The Eden Project has unveiled a sustainable range of coffee capsules that can be composted at home.
Unlike most other eco-friendly coffee pods, which require industrial intervention to fully decompose, the Eden Project’s new pods promise to “break down into simple raw materials in a domestic compost heap in a matter of weeks”. This means they will turn into nitrogen, carbon, water and oxygen within 25 weeks at 12 degrees centigrade.
Made from a bio-polymer, the four-strong lineup was “unique and a world first” according to Steven Phelps, commercial director of Fresh Coffee, which produces the range for the Eden Project.
The new pods can be safely disposed of in a domestic compost or food recycling bin, whereas regular coffee capsules – usually made from plastic or aluminium – have to be recycled or end up in landfill.

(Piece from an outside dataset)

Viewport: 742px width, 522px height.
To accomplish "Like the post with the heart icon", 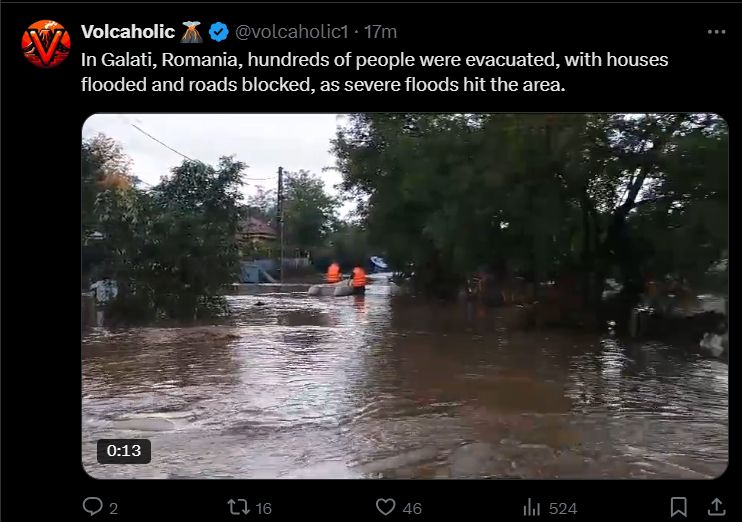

The quartet of blends – Colombian, Guatemalan, Costa Rican and Italian Espresso Decaffeinated – are compatible with Nespresso coffee machines and have a shelf life of 24 months. The packaging is made from recyclable card printed with vegetable-based inks, meaning “100% of the product is compostable or recyclable” said the Eden Project.
The range is rolling out now to Waitrose in a pack of 10 pods. It would “allow coffee lovers to enjoy delicious ethically sourced coffees without creating additional plastic waste” said Tracey Smith, the Eden Project’s commercial manager.